The Great Pyramid at Giza is one of last and largest structures that literally makes a space for Sethian, or Setian, afterlife--a shaft lining up with Seth's star, Alpha Draconis, was left so that the King's akh could drift up to it.
Here Comes the Sun
During the Fourth Dynasty, Solar Worship began to burn brightly in the eyes of Egyptians, and Seth saw a decline in the number of people coming to his meetings. Pop culture can be pretty rough on religion.
Seth defended Ra's barque each night as it sailed through the Underworld, and was the only God who could slay Ra's chief enemy, Apep. The Book of the Dead portrays Seth as something of a braggart, and his ability to bring storms and winds against the Sun-God got him dimissed from duty. Despite the value of his power against Apep, Seth had clearly lost his place in the sun.
Issues with the Family
It was during the Third Intermediate Period that mythology decided to take Seth by the collar and really slap him around. Not surprisingly, Seth had some trouble at home. Son to Nut and Geb, he was also brother to Osiris, Isis, and Nepthys. Osiris, the King of Egypt after Geb, left town to spread his teachings.
He tried to usurp the throne in his brother's absence, and take Isis, left by Osiris to rule in his stead, as his wife. Twenty-eight years into his brother's reign, on the 17th day of Hathor--late September to us Romans-- Seth and a company of seventy-two conspirators murdered Osiris, and dumped his body into the Nile.
The ever-plucky Isis, however, dragged the body out, at which point Seth--and this doesn't do his public image any good at all--ripped it into no fewer than fourteen pieces, which he shipped all over Egypt. Happily, Isis again recovered every piece. Except one, if you take my meaning. That was eaten by the Nile fish. Specifically, the phagrus fish, which became sacred to Seth.
Duct tape being in short supply, but magic being plentiful, Isis managed to put Osiris back together just long enough for him to bring forth Horus, his heir. For a long time, a battle raged on between them, and in the original tale it was said that the fight would not end until water swallowed the world. But once Seth was regarded as evil, the story changed: Seth now decided to take a stab at Horus in his youth, but failed, and was punished by the other gods with exile. Ra took Seth's side, however, proclaiming Horus too young to rule.
Thus, Seth remained on the throne until that clever sister of his threw down one more banana peel for him to slip on. She came to him as a beautiful woman, weeping about an evil man who killed her husband and was trying to steal the family flocks. Seth said that such a man should be destroyed.
We hope the irony was not lost on him as he was clearing out his desk so Horus could move in, while the people began recarving his statues into other gods.
How To Spot Him in a Lineup
Seth is most often depicted as a man with the head of an unidentifiable animal--something like a cross between a dog and an aardvark, though he was known to take the shape of a crocodile, and was closely associated with the hippopotamus. He also had an upright, forked tail.

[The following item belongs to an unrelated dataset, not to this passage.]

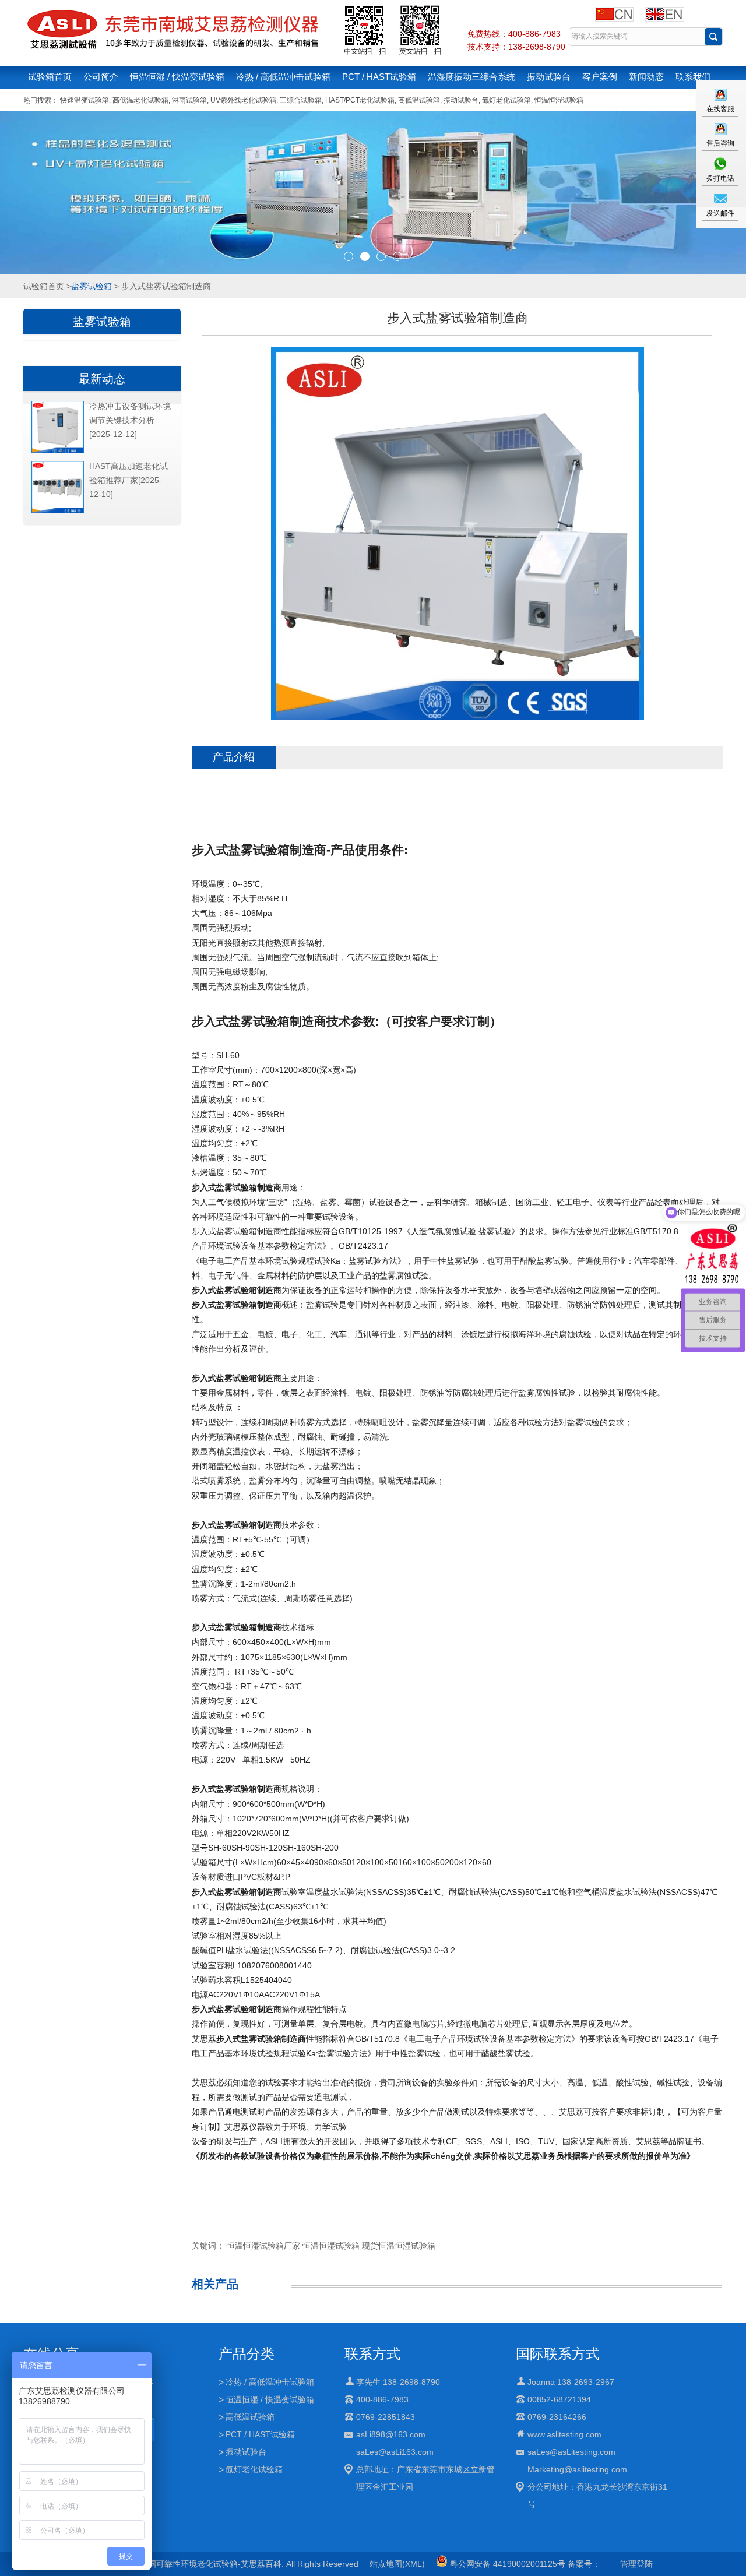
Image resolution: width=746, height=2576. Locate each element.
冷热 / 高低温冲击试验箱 (283, 77)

Seth was believed to be fair-skinned with red hair, a color that came to be associated with evil not only in Egypt but throughout the world.
What He Was Like In the Sack
Apparently bisexual. He had no shortage of women, and was always after Isis, but he seems to have made a pass or two at Horus as well. Keeping his options open did him little good, however, as he was thought to be infertile because of his child-to-mistress ratio--naught:many--and he lost a testicle in battle to Horus, who lost an eye in return.
So that gives you a one-balled, childless, bisexual womanizer. Who are you to resist him?
Are You Quite Finished?
Yes, yes. Seth obviously didn't lead a purely benevolent life, and comparisons to Satan, in terms of both appearance and action are made frequently. But he was still a divine being, and pharaohs took a form of his name right up to the nineteenth dynasty. As an equal of Horus, he gave necessary balance to the good of Egyptian life, chaos set against order, storms in the face of fair weather. He was friend to the dead, and crowner of Kings. So he killed his brother and tried to marry his sister. Nobody's perfect.